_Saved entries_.
== == ==
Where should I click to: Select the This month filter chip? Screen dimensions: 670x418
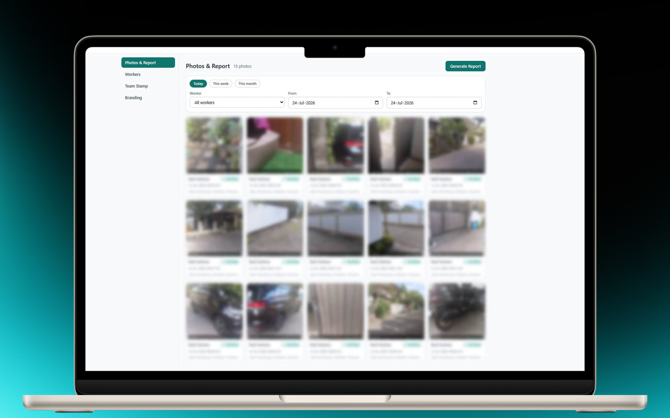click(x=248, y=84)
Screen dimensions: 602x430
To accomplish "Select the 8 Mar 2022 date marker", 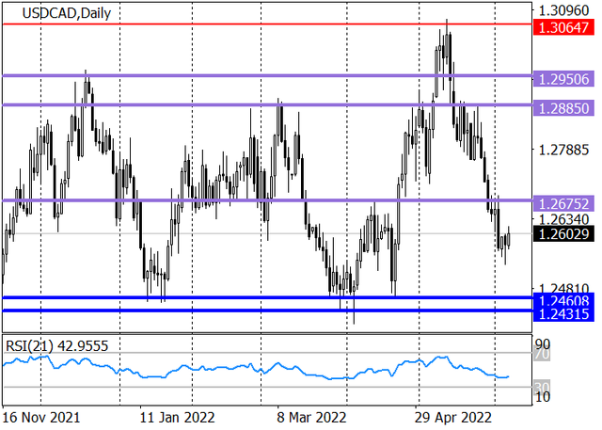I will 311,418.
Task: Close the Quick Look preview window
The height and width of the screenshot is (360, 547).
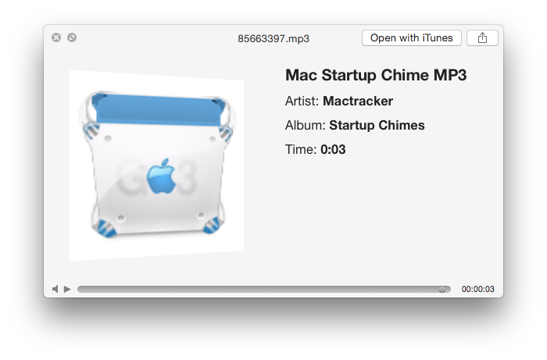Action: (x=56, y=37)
== == ==
_TASK REQUIREMENTS_. The lines from the one holding "Task: Close the Quick Look preview window" through the end of the entries are to be transcribed exactly, both ends included, with the pictures left out.

_RESPONSE AREA_.
Task: Close the Quick Look preview window
The height and width of the screenshot is (360, 547).
Action: (x=56, y=37)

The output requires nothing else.